Pour le Cirad, il s'agit de mettre au point des variétés résistantes. Un des espoirs des scientifiques réside dans l’utilisation de certaines espèces d’agrumes d’Océanie, comme le citron caviar qui est strictement résistant à la maladie. « Nous cherchons à créer des variétés et porte-greffes complètement résistants au HLB, par hybridation entre ces agrumes résistants et des porte-greffes ou des cultivars traditionnels, comme des orangers, mandariniers, citronniers, pamplemoussiers... Pour identifier ces gènes de résistance chez les parents des futures variétés, nous explorons la grande diversité génétique des agrumes », explique Patrick Ollitrault, généticien et responsable pour le Cirad du projet Horizon 2020 Pre-HLB, dans le cadre duquel sont conduits ces travaux. Pre-HLB vise ainsi à développer sur le long terme ce type de solutions variétales pour gérer la maladie, tout en limitant les risques d’introduction et de dispersion de la maladie dans les vergers d’agrumes européens. La surveillance est accrue.

Actuellement, environ 10 % des surfaces initialement consacrées à l’agrumiculture en Guadeloupe sont en cours de replantation avec du matériel végétal sain certifié. Des essais à plus large échelle sont en cours avec plusieurs agriculteurs. « Mais un important travail d’accompagnement des agriculteurs sur la culture de ces variétés, notamment sur l’irrigation et la fertilisation, reste à faire pour retrouver un niveau de production satisfaisant ». 

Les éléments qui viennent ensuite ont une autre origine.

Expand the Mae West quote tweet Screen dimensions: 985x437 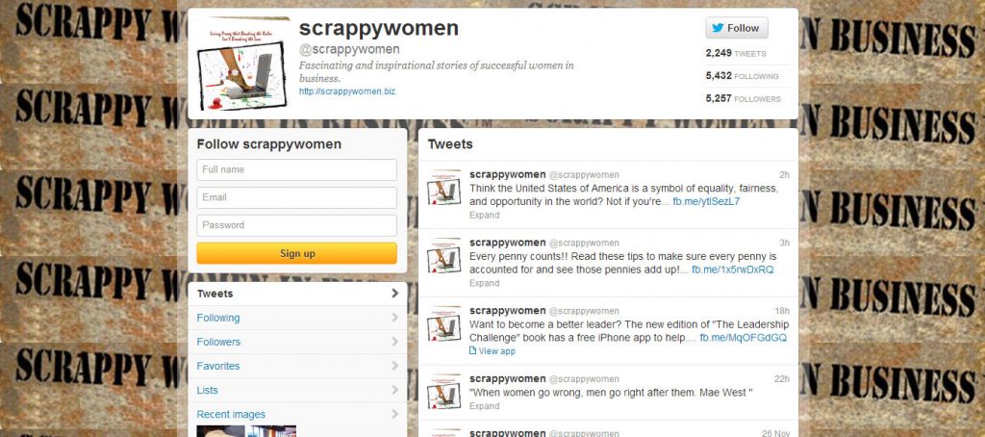point(485,406)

En attendant les conclusions de ce projet de recherche, la maladie du dragon jaune poursuit sa propagation dans le monde. Les principaux pays et régions producteurs d’agrumes, à savoir la Chine, la Floride (Etats-Unis) et le Brésil, sont fortement impactés, entraînant à l’échelle mondiale une baisse de la production et une hausse des prix.Première zone de production des petits agrumes, oranges et citrons, le bassin méditerranéen craint lui aussi une introduction de la bactérie car, si la maladie n’a pas encore été détectée dans la région, le psylle – insecte vecteur du HLB – est déjà présent.